Disparities in Supportive Care Needs Between Cancer Patients and Their Health Professionals

Monday, 22 July 2013

Ji Hye Lee, MSN, RN1
Kwi Ock Park, MSN, RN2
Bo Lam Jeong, MA, MSW2
Sang Min Park, MPH, PhD, MD2
(1)Pediatric Nursing, Seoul National University, College of Nursing, Seoul, South Korea
(2)Center for Cancer Education and Information, Seoul National University Hospital, Seoul, South Korea

Learning Objective 1: The learner will be able to understand the disparities in supportive Care needs between cancer patients and their health professionals.

Learning Objective 2: The learner will be able to describe the optimal supportive care of cancer patients

Purpose: The purpose of this study was to examine disparities in supportive care needs between cancer patients and their health professionals.

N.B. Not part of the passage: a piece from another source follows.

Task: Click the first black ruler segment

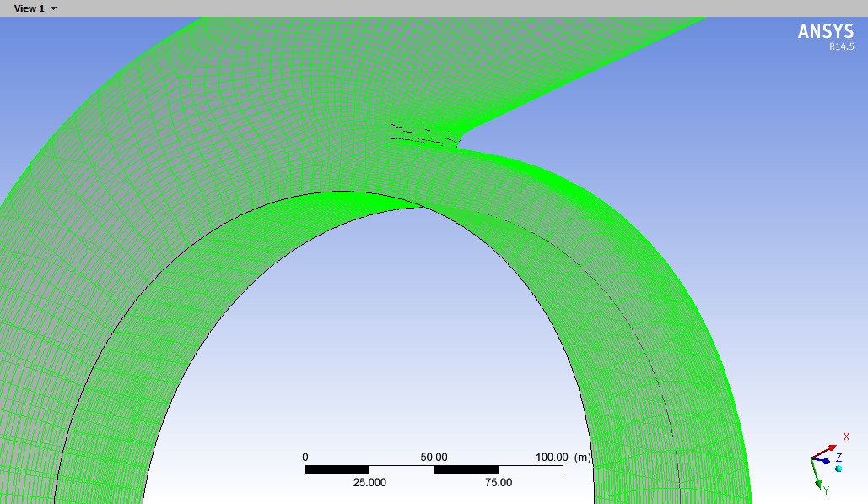Action: [337, 469]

Methods: We surveyed 286 cancer patients and 185 health professionals in a university cancer hospital from August to October 2012 with the NS-C (Needs Scale for Cancer) measured 5 point Likert and the scale was revised by informational contents in a university cancer hospital.

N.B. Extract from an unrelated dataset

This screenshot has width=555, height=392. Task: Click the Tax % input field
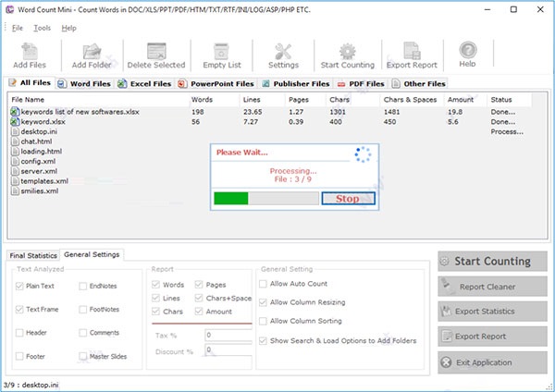click(x=228, y=335)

Results: Participants involved in this study were on different stage of their care; 36.7% in follow up care, 29.8% ongoing chemotherapy and 16.3% in operating stage. The mean duration after diagnosis was 36.90 (±54.05) months and 37.7% of patients was less than 1 year after diagnosis. The mean age of patients was 52.08(±10.11) years. Most of them (73.0%) were diagnosed breast cancer and 82.4% of patients was married. The health professionals were comprised of nurses (48.7%), technicians (21.6%), medical doctors (17.1%) and all of them work in a university cancer hospital. 67% of workers was female and 58% of them had experience of caring cancer patients in their family. There is some disparities in 8 items of supportive care needs among 18 items. The information needs of prognosis ( p= .004), second primary cancer screen ( p< .001), conserving mind energy (p= .006) and exercise ( p= .019) in cancer patients were higher than perception of information need in their health professionals. However, health care providers thought that the patients would need the information regarding symptom management of chemo-induced side effects (p< .001), GI symptoms (p< .001), counseling for anxiety and depression (p< .001), and financial aids (p= .001).

Conclusion: Many disparities in needs of cancer information between patients and their health professionals were strongly identified as results of this study. Thus, the personnel in cancer care system need to understand patients’ supportive care needs and provide a patient centered care optimally.